Supplied information start

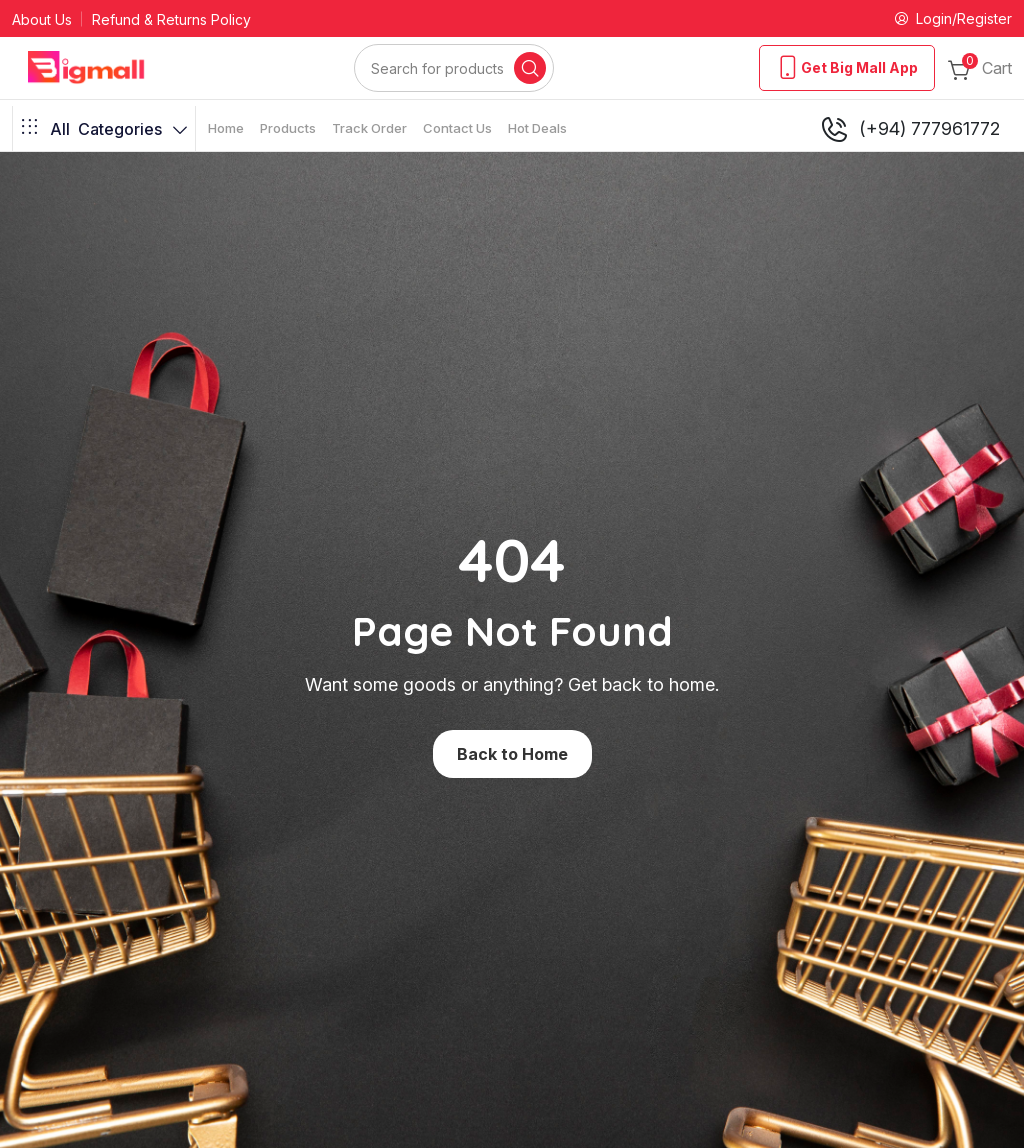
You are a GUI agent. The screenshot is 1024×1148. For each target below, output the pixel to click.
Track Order (369, 128)
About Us (42, 19)
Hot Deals (537, 128)
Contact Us (457, 128)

Supplied information end

What the exercise asks> Format the data above as a JSON list of strings, one string for each line, with blank lines left out. Leave the pictures out of the list.

Expected answer>
[
  "You are a GUI agent. The screenshot is 1024×1148. For each target below, output the pixel to click.",
  "Track Order (369, 128)",
  "About Us (42, 19)",
  "Hot Deals (537, 128)",
  "Contact Us (457, 128)"
]